Source document ::
US5337591A

US5337591A - Machine and method of making duct coupling

Info

Publication number: US5337591A
Application number: US07/907,872
Authority: US
Inventors: William H. Fordee; Henry M. Keating
Original assignee: Keating Koupling Inc
Current assignee: Hart and Cooley Inc
Priority date: 1992-07-02
Filing date: 1992-07-02
Publication date: 1994-08-16
Anticipated expiration: 2012-07-02

Abstract

A machine for coiling a sheet metal strip having a pair of lateral flanges joined by a channel shaped rib with oppositely opening lateral grooves where the rib is on the outside of the coil, includes a pair of cooperating fluting rolls between which the strip is fed to flute the flanges, one roll being circumferentially grooved to receive the rib of the strip, and a wedge shaped coiling shoe is positioned to receive the strip from the rolls. The shoe has three strip coiling ramps, two of which bear against the flanges and embrace the rib, and the third bears against the top of the rib. These ramps are positioned to deflect the strip into a coiled configuration. A pair of ears on the coiling shoe enters the oppositely opening lateral grooves and cooperatively with the fluting of the flanges prevents collapse or distortion of the grooves.

Description

FIELD OF INVENTION

This invention relates to a machine for coiling a sheet metal strip in making a coupling ring for receiving and joining circular air ducts.

RELATED APPLICATIONS

This application incorporates by reference co-pending application Ser. No. 776,592 , filed Oct. 11, 1991, now U.S. Pat. No. 5,213,374, issued May 25, 1993.

BACKGROUND OF THE INVENTION

In the above-mentioned co-pending application, a coupling ring is disclosed for receiving and joining circular air ducts. The coupling ring comprises a sheet metal strip having a pair of lateral flanges joined by a channel-shaped rib which overhangs the flanges and defines therebetween oppositely opening lateral grooves. The strip is formed in a roll forming machine from flat metal stock. A length of the strip is bent into a coil with the rib on the outside and the ends of the strip are brought together and secured as by welding to a butt block. When it was attempted to coil the strip with the rib on the outside of the coil, it was discovered that the oppositely opening lateral grooves were substantially distorted preventing proper entry and seating of the ends of the ducts and resulted in an unsatisfactory joint between the ducts. Distortion of the oppositely opening lateral grooves was also a serious drawback because in use the coupling ring has sealant material disposed in the grooves and the ends of the ducts are simply to be buried in sealant and then secured to the flanges with fasteners. With distorted grooves the sealant does not properly cover the ends of the ducts and air leaks occur.

Various attempts were made to coil the strip, and prior art machines were considered for possible use in this connection. A search of the prior art uncovered the following patents, none of which discloses a machine suitable for coiling the strip:

U.S. Pat. No. 2,257,760

U.S. Pat. No. 2,775,284

U.S. Pat. No. 3,319,445

U.S. Pat. No. 3,472,056

U.S. Pat. No. 4,080,815

U.S. Pat. No. 4,562,630

In analyzing the distortion occurring in the oppositely opening lateral grooves during attempts to coil the strip, it was noted that the rib was subjected to tensile stresses while the lateral flanges were under compression. These oppositely directed stresses within the strip are focused close to the oppositely opening grooves during the coiling and resulted in distortion of the grooves.

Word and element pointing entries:

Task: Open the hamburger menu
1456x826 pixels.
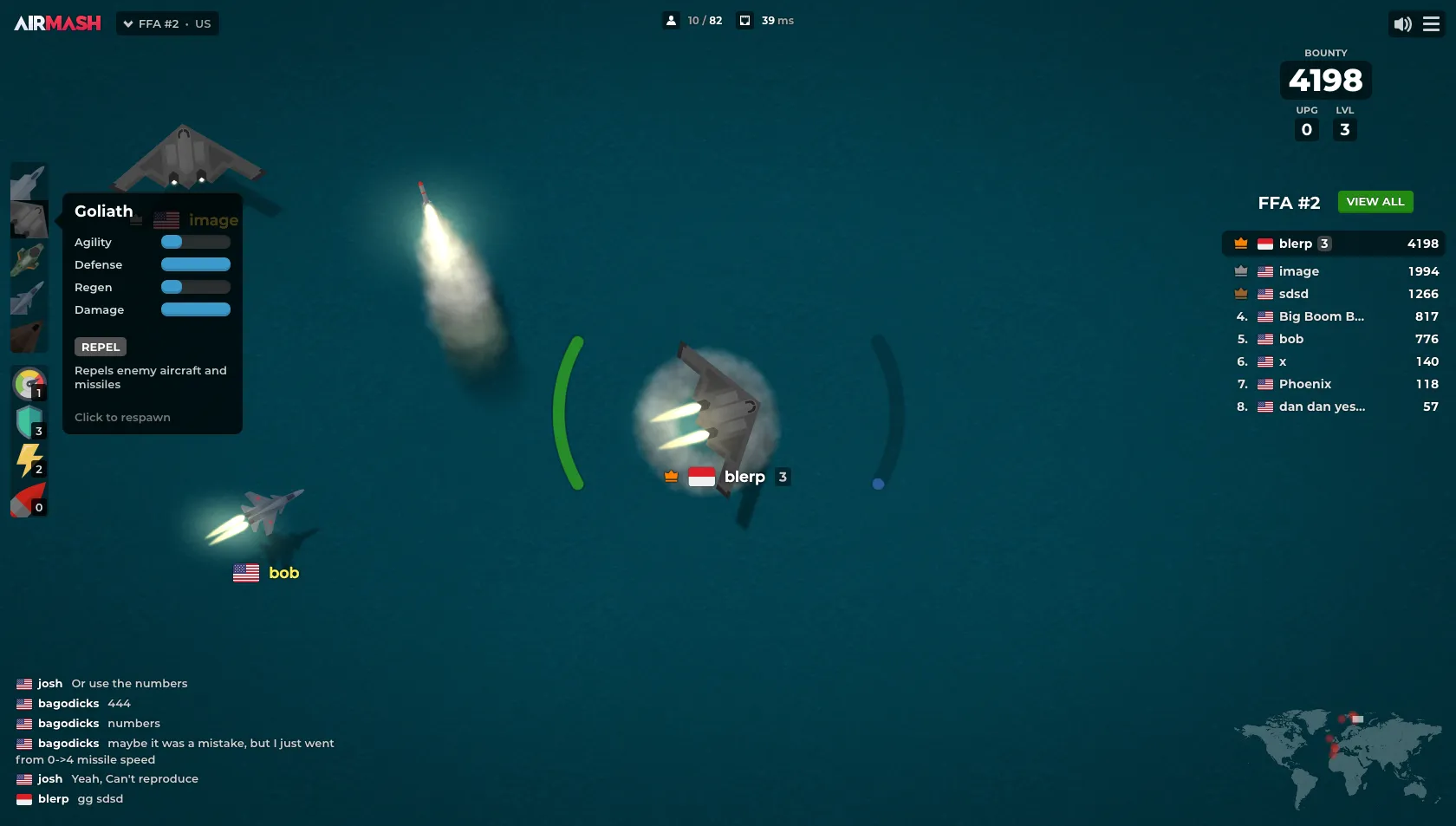Action: [1432, 24]
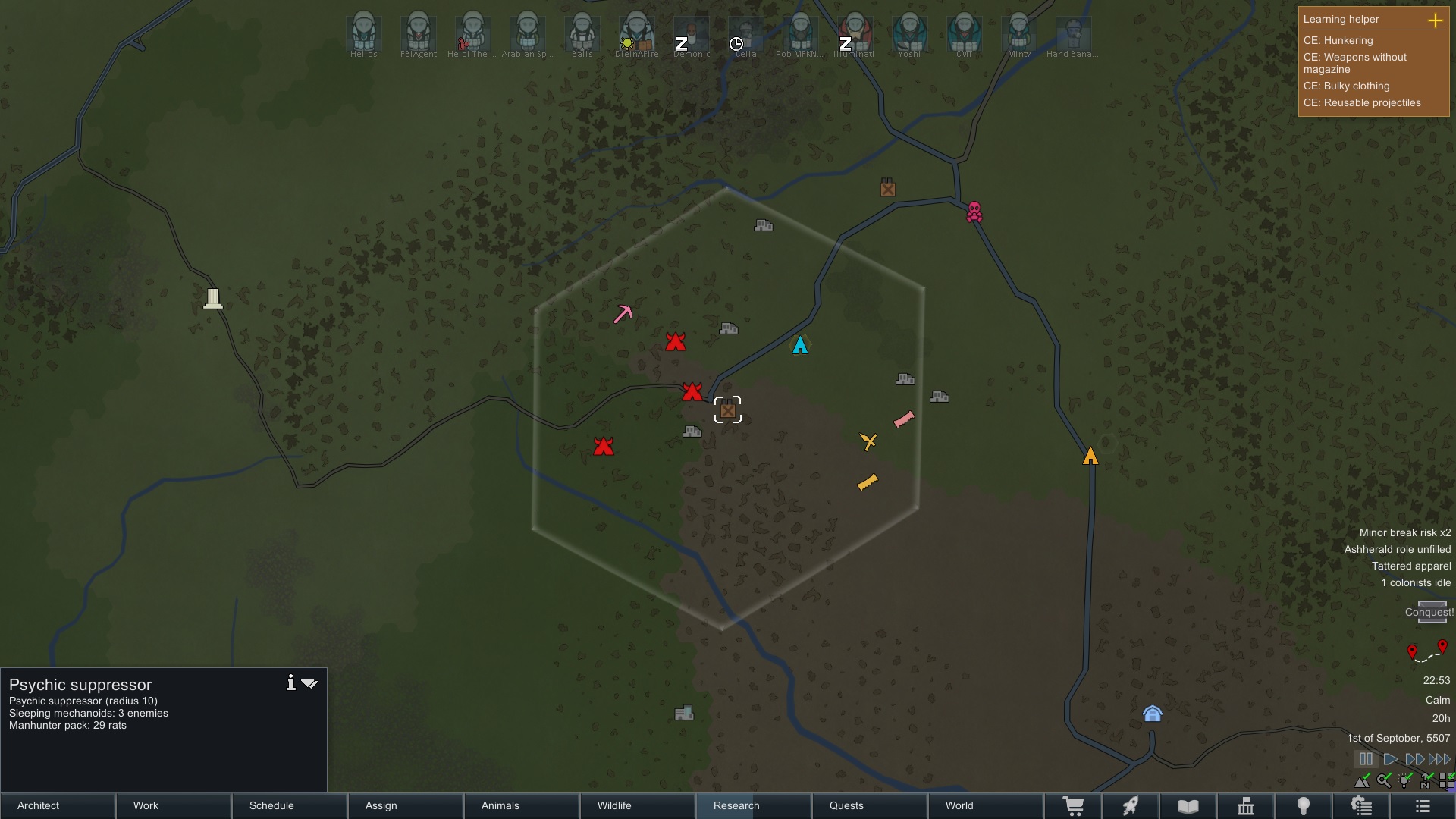Click the Tattered apparel alert

(1410, 566)
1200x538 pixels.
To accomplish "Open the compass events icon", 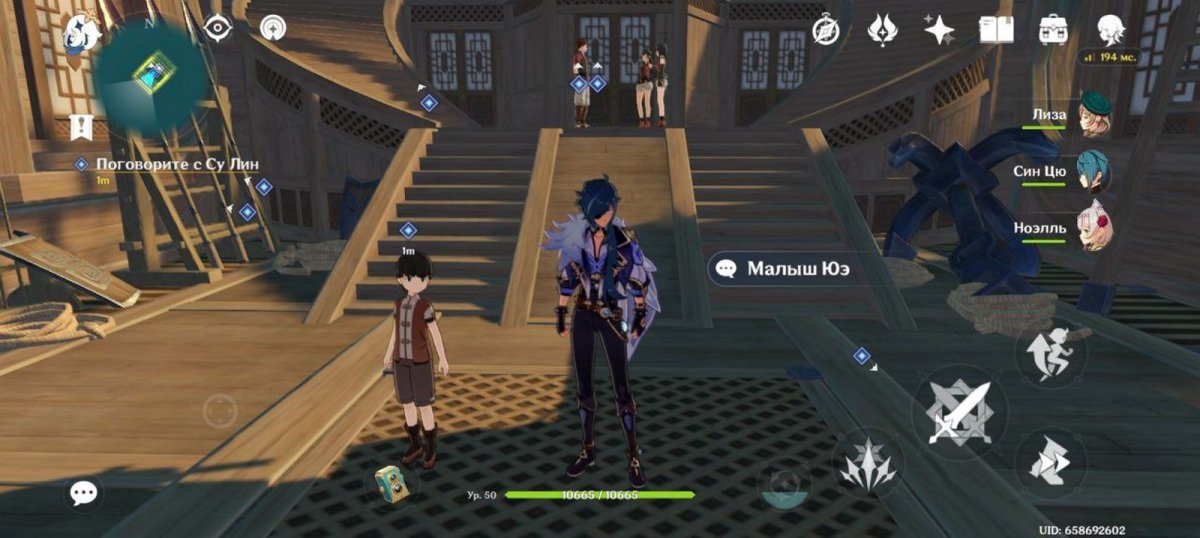I will tap(827, 29).
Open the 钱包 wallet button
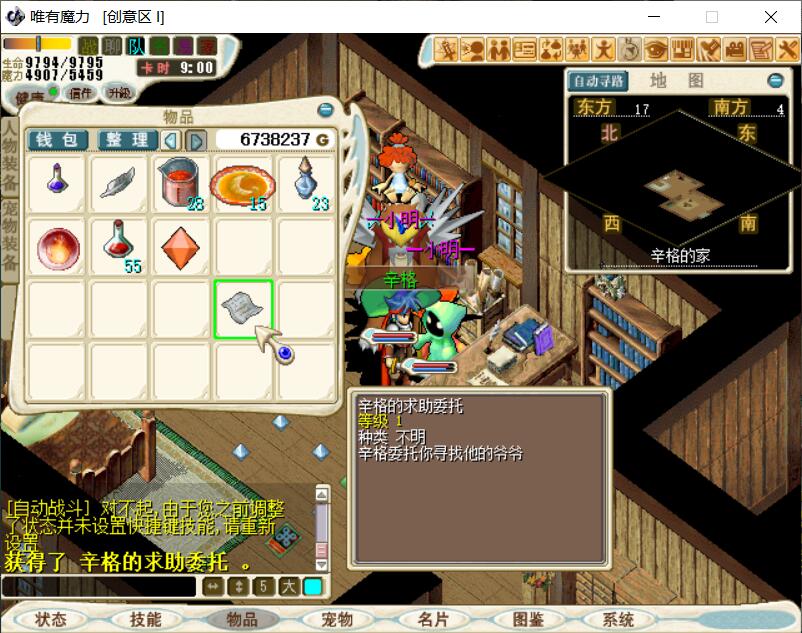Viewport: 802px width, 633px height. point(57,140)
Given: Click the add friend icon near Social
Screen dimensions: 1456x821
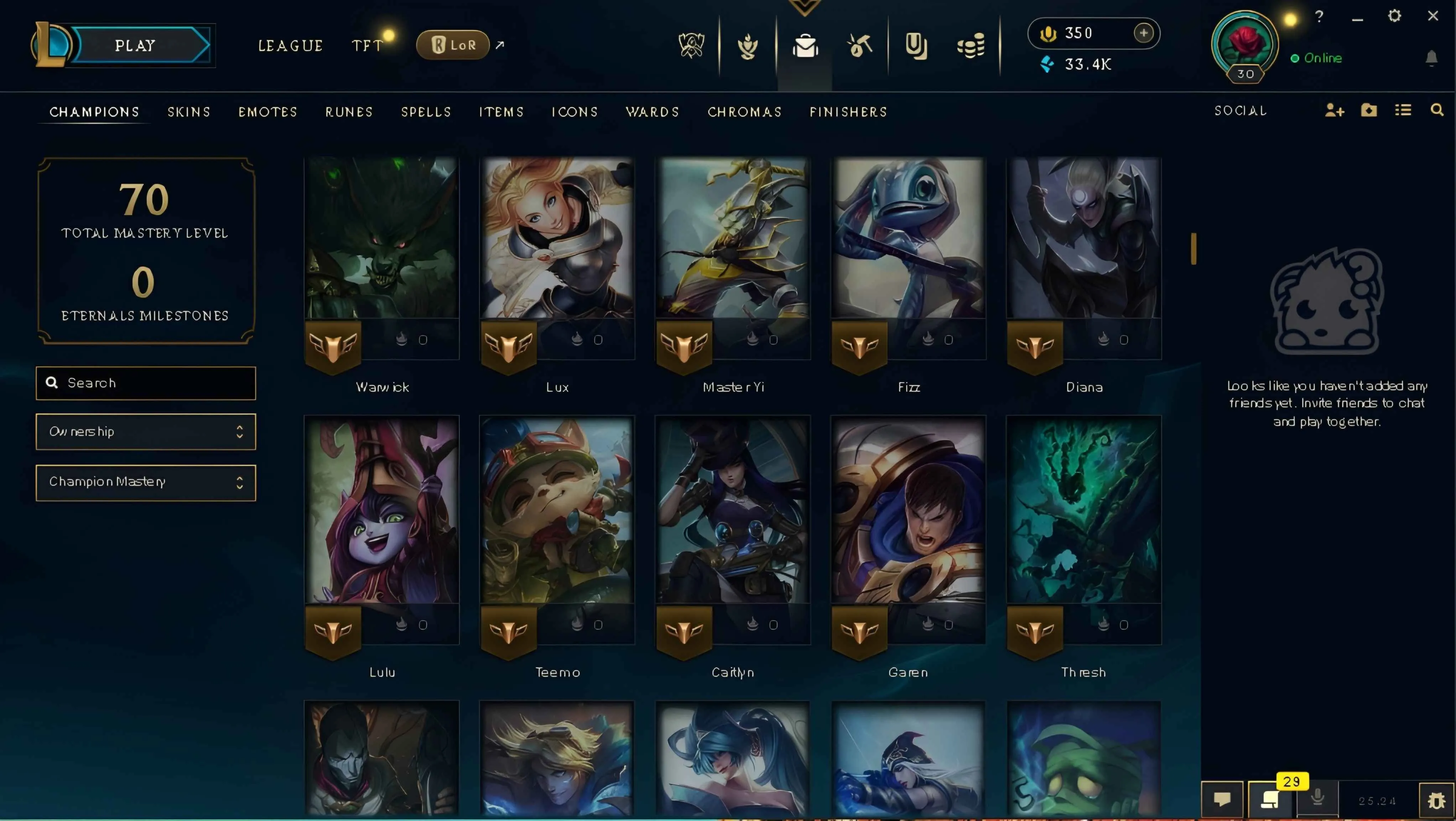Looking at the screenshot, I should coord(1335,110).
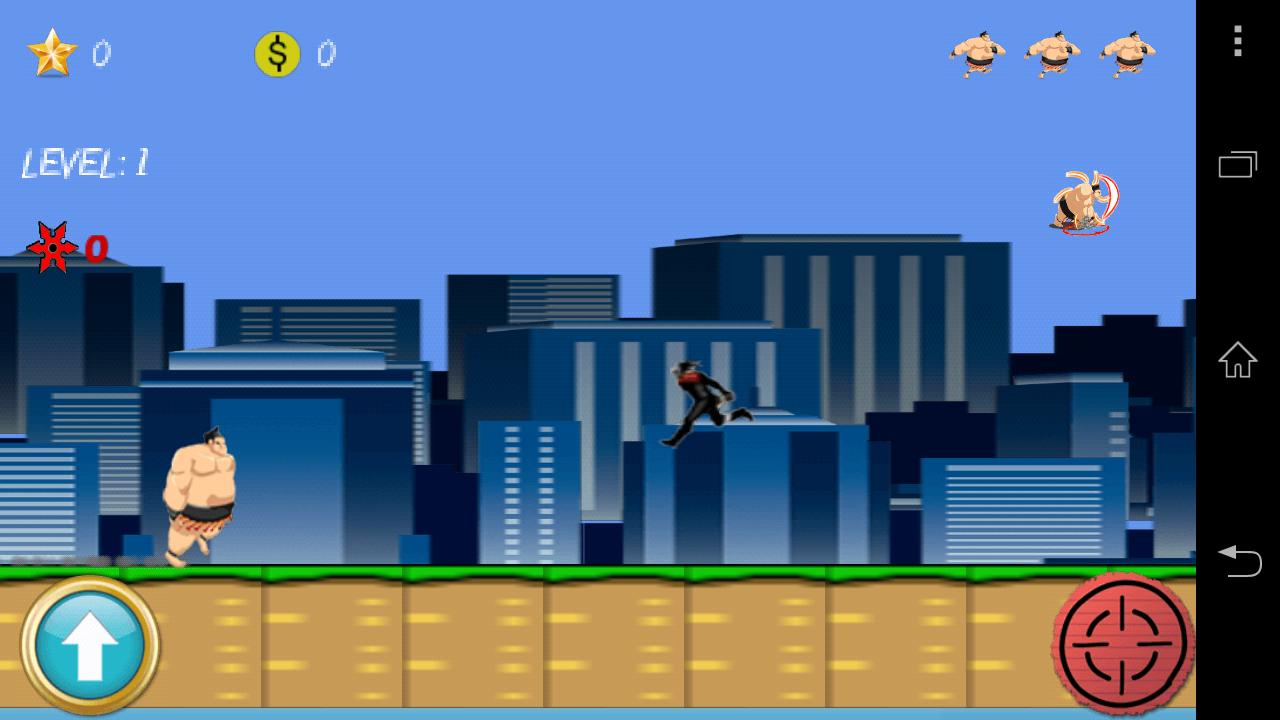Tap the red target attack icon

coord(1122,644)
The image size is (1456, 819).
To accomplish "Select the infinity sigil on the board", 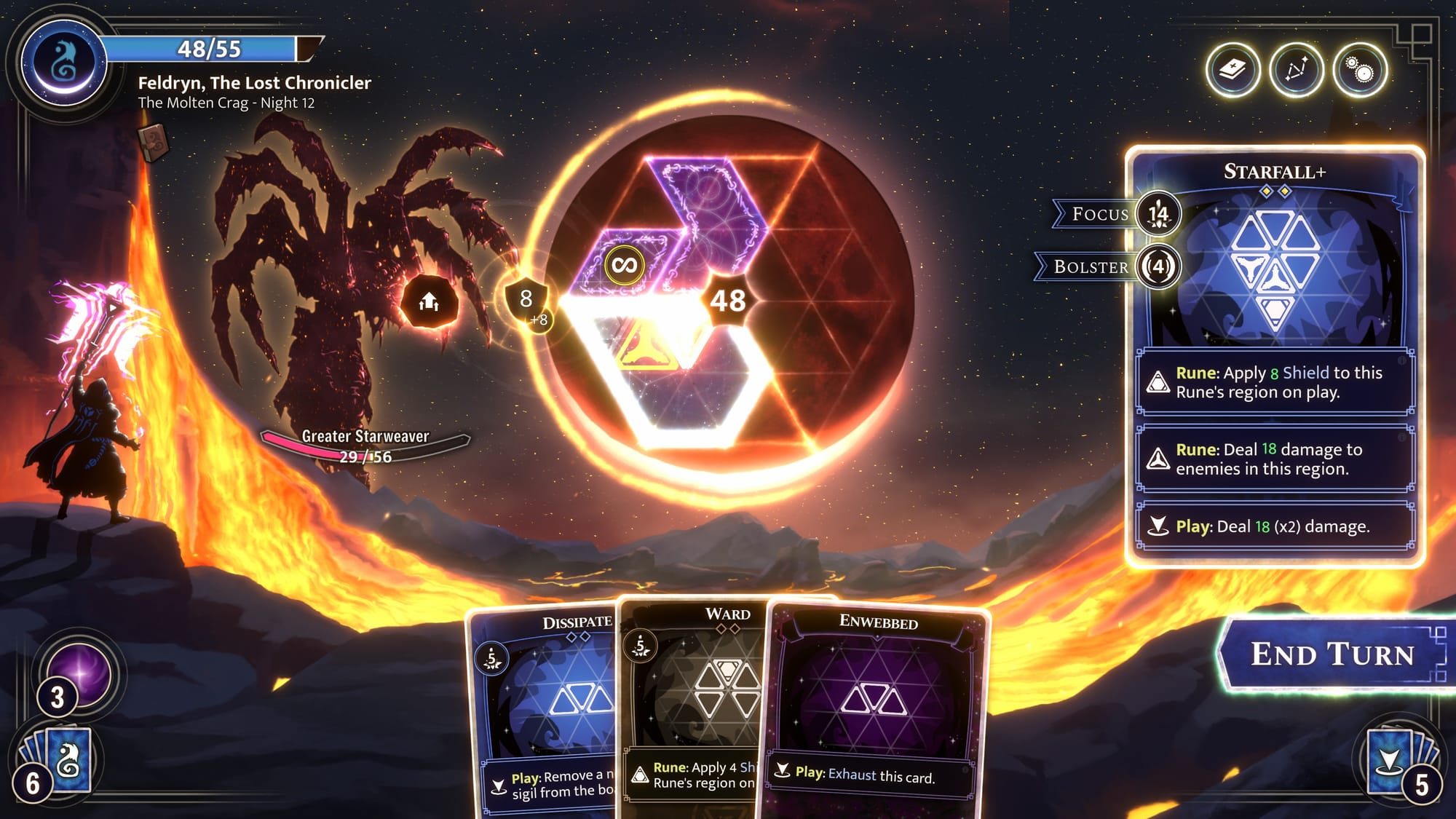I will click(624, 265).
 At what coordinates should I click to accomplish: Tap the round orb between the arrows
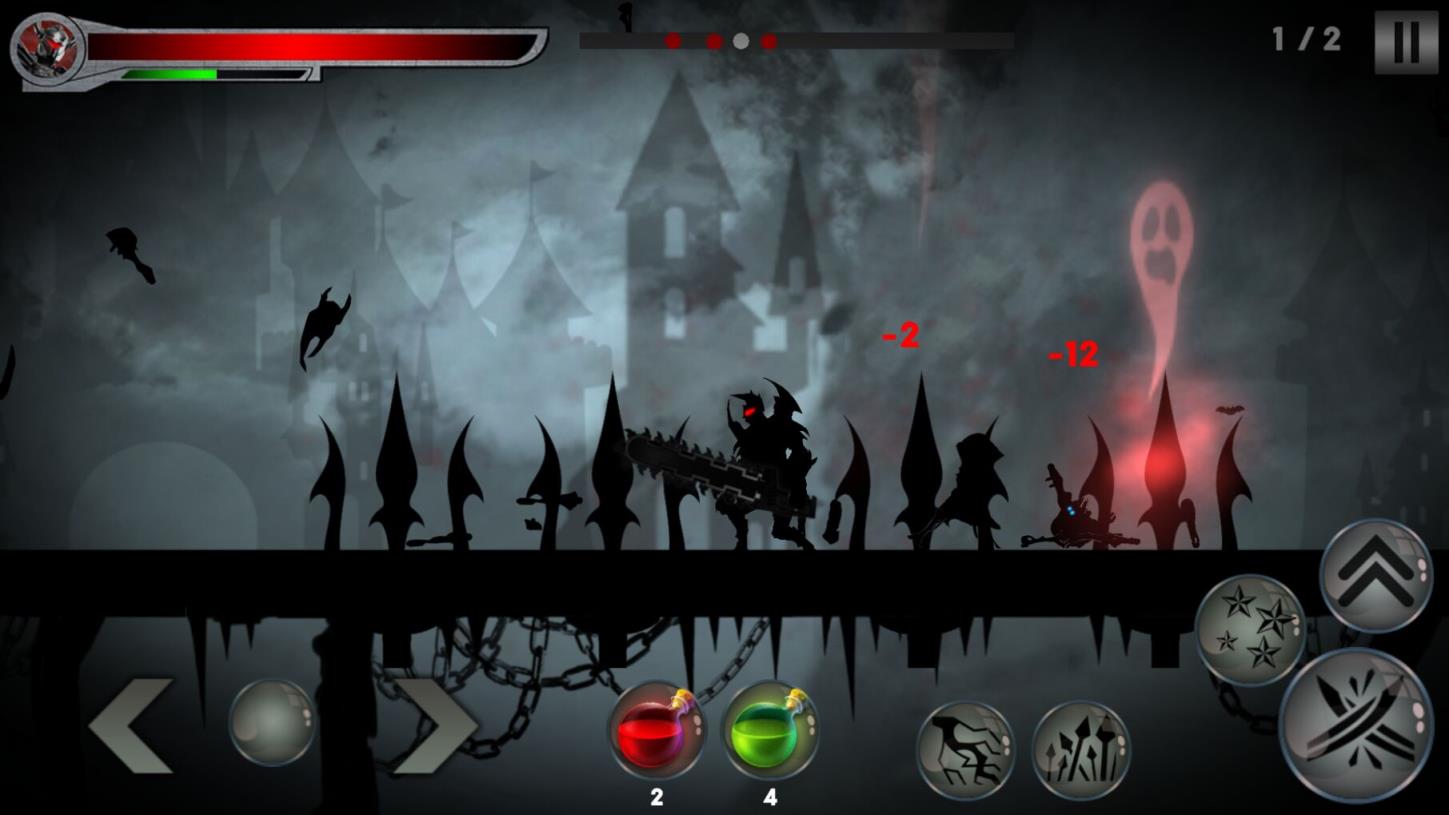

To be done ::
(a) According to the duct coupling patent, why did the oppositely opening lateral grooves become distorted when the strip was coiled with the rib on the outside?
(b) Who is listed as the current assignee in the duct coupling patent?
(c) Quote word for word the stretch of the duct coupling patent from "In analyzing the" through "in distortion of the grooves.".

Outputs by task ::
(a) During coiling, the rib was under tensile stress while the lateral flanges were under compression. These oppositely directed stresses were concentrated close to the grooves, which distorted them.

(b) Hart and Cooley Inc

(c)
In analyzing the distortion occurring in the oppositely opening lateral grooves during attempts to coil the strip, it was noted that the rib was subjected to tensile stresses while the lateral flanges were under compression. These oppositely directed stresses within the strip are focused close to the oppositely opening grooves during the coiling and resulted in distortion of the grooves.